Yes, I picked up on that right away. So did my wife. We talked about it for awhile on the drive north.
I remember the phrases “bad area” and “dangerous neighbourhood” spoken a few times.
Mnemosyne
@Tone in DC:
Remember that study that came out recently about how reduced lead levels were correlated with reduced crime rates? DC had (may still have) some of the highest levels of lead in its drinking water of any city in the US.
Helmut Monotreme
@The Rest of The US:Our collective inaction on climate change will do that for you in slow motion. So, you’re welcome?
boatboy_srq
@Goblue72:
They’ve been doing that for many years. Here’s one temporary-Floridian who bailed on the state because a) the job market sux and b) the employers’ attitude sux worse. Expect (as a technical professional) “we’re paying you all this money” and/or “your Christmas bonus is – you get to have a job in January! Now shut up and be grateful” for salaries blue states pay receptionists, doing jobs that require advanced training and certifications/degrees. Now add to this the obligation to arm oneself just to ensure you don’t get offed at the office or in the morning commute: it’ll be interesting to see how quickly daily-commute road rage morphs into Death Race.

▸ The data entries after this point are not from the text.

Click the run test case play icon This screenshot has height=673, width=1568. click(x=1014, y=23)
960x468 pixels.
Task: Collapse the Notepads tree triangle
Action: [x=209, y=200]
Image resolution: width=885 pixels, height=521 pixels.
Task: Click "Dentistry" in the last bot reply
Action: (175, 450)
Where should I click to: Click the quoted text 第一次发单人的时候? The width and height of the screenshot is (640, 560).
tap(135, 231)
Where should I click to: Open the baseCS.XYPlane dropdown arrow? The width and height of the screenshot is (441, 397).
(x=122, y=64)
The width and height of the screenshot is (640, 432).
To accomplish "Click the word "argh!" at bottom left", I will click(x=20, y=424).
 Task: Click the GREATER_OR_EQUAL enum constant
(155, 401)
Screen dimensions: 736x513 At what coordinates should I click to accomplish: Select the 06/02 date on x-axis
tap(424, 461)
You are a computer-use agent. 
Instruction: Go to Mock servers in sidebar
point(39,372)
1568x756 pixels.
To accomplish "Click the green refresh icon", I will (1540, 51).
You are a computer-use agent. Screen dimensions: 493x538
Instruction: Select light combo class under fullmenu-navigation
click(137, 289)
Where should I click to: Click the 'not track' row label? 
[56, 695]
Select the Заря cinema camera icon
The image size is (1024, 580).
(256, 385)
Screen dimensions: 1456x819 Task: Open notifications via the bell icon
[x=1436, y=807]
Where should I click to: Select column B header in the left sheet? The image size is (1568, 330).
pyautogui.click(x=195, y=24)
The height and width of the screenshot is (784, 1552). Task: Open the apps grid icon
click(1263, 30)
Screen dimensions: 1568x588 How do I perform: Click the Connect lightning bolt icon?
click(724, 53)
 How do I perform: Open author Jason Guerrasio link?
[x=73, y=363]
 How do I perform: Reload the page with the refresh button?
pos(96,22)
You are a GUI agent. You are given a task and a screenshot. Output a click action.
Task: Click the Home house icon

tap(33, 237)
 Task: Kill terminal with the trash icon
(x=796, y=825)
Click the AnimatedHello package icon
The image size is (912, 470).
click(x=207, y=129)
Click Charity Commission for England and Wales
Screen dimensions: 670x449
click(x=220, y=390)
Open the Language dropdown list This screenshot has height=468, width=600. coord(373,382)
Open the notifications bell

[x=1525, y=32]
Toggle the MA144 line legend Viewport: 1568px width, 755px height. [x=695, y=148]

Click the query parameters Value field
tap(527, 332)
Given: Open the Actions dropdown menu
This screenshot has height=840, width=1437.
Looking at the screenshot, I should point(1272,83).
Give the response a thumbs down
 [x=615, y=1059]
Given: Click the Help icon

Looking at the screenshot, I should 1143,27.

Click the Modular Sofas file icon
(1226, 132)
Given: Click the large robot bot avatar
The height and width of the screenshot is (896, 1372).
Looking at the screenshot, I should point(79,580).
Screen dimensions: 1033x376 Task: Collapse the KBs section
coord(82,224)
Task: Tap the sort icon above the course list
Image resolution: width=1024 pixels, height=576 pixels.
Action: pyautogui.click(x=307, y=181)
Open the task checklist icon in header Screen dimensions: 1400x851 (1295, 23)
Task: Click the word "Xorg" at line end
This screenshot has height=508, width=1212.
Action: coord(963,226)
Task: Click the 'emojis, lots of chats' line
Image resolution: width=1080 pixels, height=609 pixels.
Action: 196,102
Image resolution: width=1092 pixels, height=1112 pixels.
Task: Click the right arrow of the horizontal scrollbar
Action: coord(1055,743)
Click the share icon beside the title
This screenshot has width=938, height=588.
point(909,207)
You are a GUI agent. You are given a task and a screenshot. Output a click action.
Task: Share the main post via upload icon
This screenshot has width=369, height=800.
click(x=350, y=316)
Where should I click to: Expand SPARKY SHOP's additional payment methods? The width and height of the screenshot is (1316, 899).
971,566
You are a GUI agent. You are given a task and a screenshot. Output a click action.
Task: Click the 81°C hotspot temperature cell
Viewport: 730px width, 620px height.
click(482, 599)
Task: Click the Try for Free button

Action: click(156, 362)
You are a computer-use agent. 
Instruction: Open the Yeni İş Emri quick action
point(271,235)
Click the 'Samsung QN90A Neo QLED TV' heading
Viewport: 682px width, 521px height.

@Botsplainer: Your biggest competition won’t be the rental car agencies – it’ll be the pawn shops.
Tone in DC
@Mnemosyne:
I didn’t know that. Thanks for pointing it out.
I attribute a significant amount of what went wrong around here to the policies of Ronnie Raygun, Leroy the amphibious menace, and similar folks.
And the flouting of EPA’s clean water rules is definitely a right wing policy.
BruceJ
@Chris T.: “In moments, it is over, and with none remaining alive, the mass graveyard finally knows peace.”
Gahan Wilson described it decades ago.
Paul in KY
@Splitting Image: That might change it, but the end result (women, blacks, hispanics buying more guns…) is that the gun manufacterers are even wealthier & there are even more guns on street.